Sunday I went to Dallas on a couple errands, and I was dazzled by the rude and heavy traffic in town for a midday Sunday. I fairly howled "I don't miss this!" Anyway, I'm well away from that. A thousand things irritated me, and I felt the stress of it all melt away as I drove beyond the city limits to head for the hacienda. Then I remembered my former job and how trying it was to work in an environment where priorities shifted at the dictate of someone who expected everyone else to be telepathic. I wrote this conversation down the day it happened several months ago:

Him: Are you going to let this plant take over your office?
Me: I think it looks fine but if you want me to trim it, I will. Do you want me to trim it back?
Him: No.
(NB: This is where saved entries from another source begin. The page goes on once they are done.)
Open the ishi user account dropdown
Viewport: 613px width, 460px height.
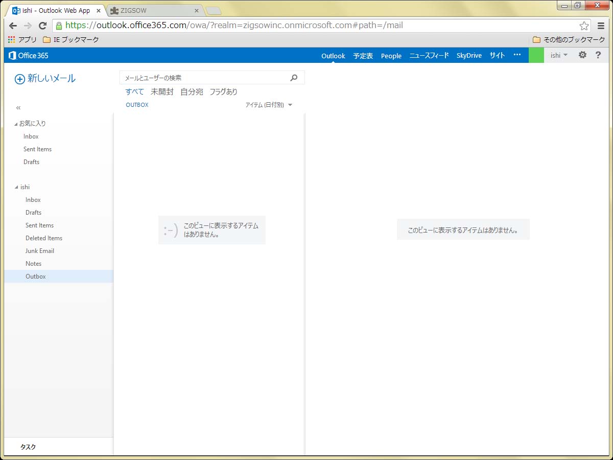click(x=559, y=55)
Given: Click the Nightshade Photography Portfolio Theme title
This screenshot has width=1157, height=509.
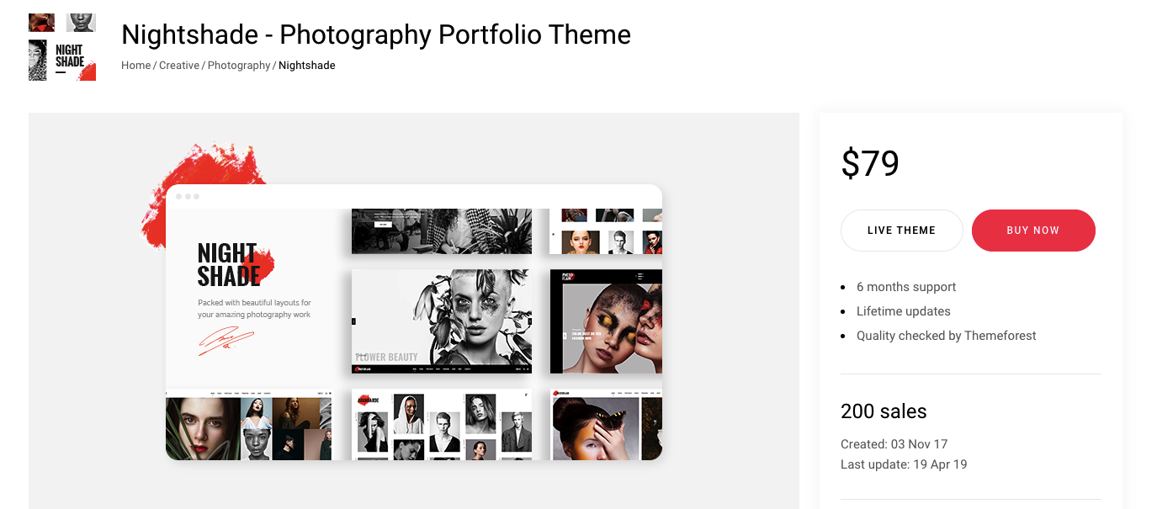Looking at the screenshot, I should pyautogui.click(x=376, y=34).
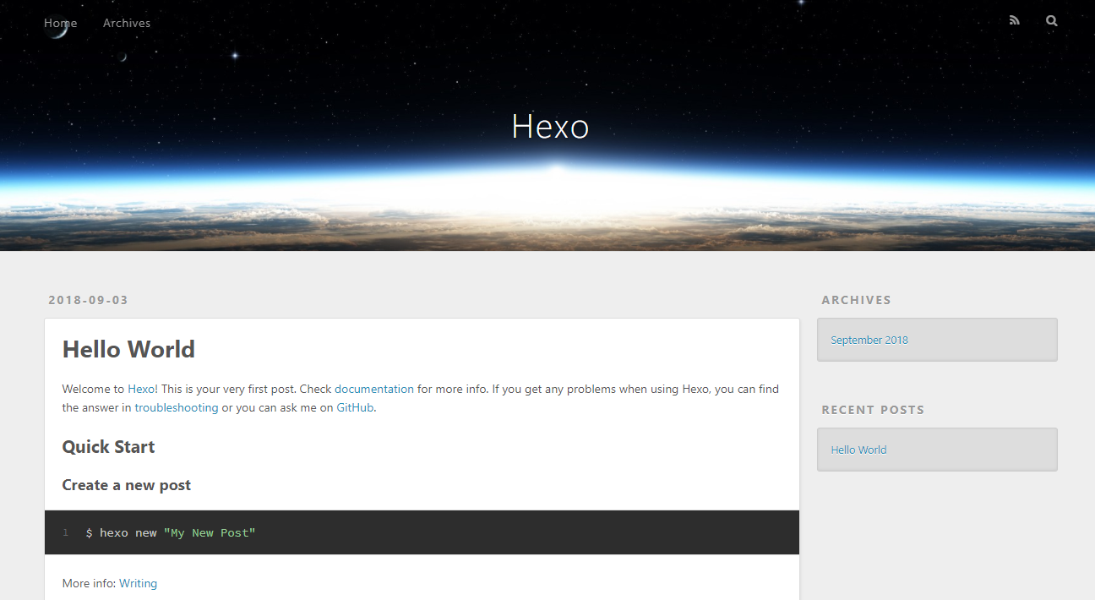Follow the Writing link after More info
The image size is (1095, 600).
click(x=138, y=583)
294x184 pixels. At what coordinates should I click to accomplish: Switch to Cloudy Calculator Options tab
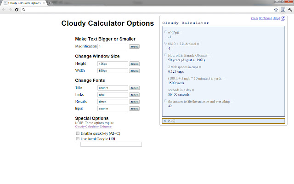point(23,3)
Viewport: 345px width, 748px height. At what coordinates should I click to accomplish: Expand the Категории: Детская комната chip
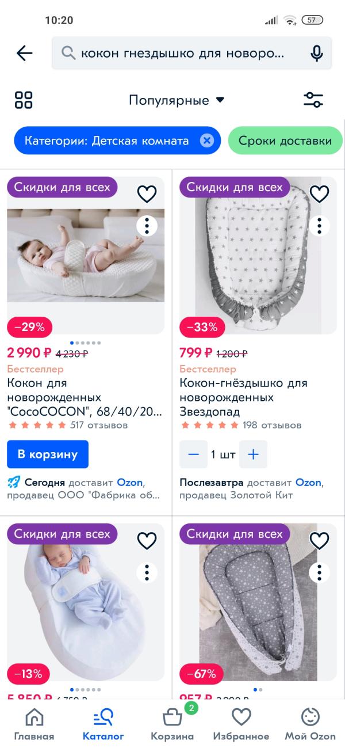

I want you to trim it when you want to trim it.
Me: I don't mind. If you want it cut back now, we'll cut it.
Him: No. Just don't let it take over your office.
Me: Just let me know when you want us to cut it.
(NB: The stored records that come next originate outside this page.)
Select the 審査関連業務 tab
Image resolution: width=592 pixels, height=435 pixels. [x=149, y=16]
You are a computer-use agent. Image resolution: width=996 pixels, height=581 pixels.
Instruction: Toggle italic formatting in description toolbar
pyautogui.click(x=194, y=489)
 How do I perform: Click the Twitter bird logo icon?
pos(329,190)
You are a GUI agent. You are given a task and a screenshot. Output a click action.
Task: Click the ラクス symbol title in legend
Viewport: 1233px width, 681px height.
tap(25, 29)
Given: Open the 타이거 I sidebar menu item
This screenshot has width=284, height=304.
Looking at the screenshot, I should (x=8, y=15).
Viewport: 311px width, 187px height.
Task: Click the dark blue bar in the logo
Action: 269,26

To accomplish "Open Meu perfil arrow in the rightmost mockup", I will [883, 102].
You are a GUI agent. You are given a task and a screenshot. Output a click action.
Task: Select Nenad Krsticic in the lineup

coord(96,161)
He didn't want me to do things when I think they need doing- he wanted what I wanted to alter according to what he would do. Add to the frustration of this sort of conversation the fact that such things usually happened when I was busy trying to tend real issues of a pressing nature.

The irony was that in times of crisis or pressing need, it was vital that I be able to think independently and solve problems, but other times we'd have sticky wickets over little inconsequential details like the growth trajectory of a potted palm somehow ekeing out an existence in a sterile, indoor office environment.


I don't miss this, indeed.

I'm tickled as can be to live where I do now. Life is sweet. :)

5 comments:

Anonymous said...

It IS such a shame to have such a good job were the people are swell and things generally go smoothly, and to have this nasty little person make it so miserable.

Special Message to Phlegm former employer:
"ya don't get the lard unlessenya boil the hog" SO, I'm doing a good job for you, you sad, powerless man. I'll see you at our "one or two hour meeting tomorrow" to go over all the stuff we've been over already. Thrice. You waste of air, space and time. But, don't forget, Jesus loves you:)
-A

PS- he butchered the plant the week after you left, over several days. I don't look at it. It's just some spikes with leaves lower down, naked and confused. The plant told me it wishes the butcher would go get a job as a greeter at Wal-Mart.

Old NFO said...

Amazing how a simple move changes perspectives :-)

charlotte g said...

Dysfunctional managers can be more harmful to quality of life, I think, than family at times. You CAN stop talking to the vicious family member for a while, but talking to the manager is part of survival. Often such people make it difficult to keep your equilibrium long enough to make a fruitful change. You did it. You are happy. And that unfortunate former boss is still wondering why he isn't happy. So he pokes at someone else. Blue skies for you, honey! ;)

rickn8or said...

Moving to a less-stressful job is almost as good as a pay raise, innit??

g bro said...

A. "Don't let it get out of control. I won't tell you when; you'll know when to cut it." Prople who say things like that are control freaks thriving on the anxiety they create.
B. I love the appearance by the office Deep Throat. It lends such a sense of intrigue!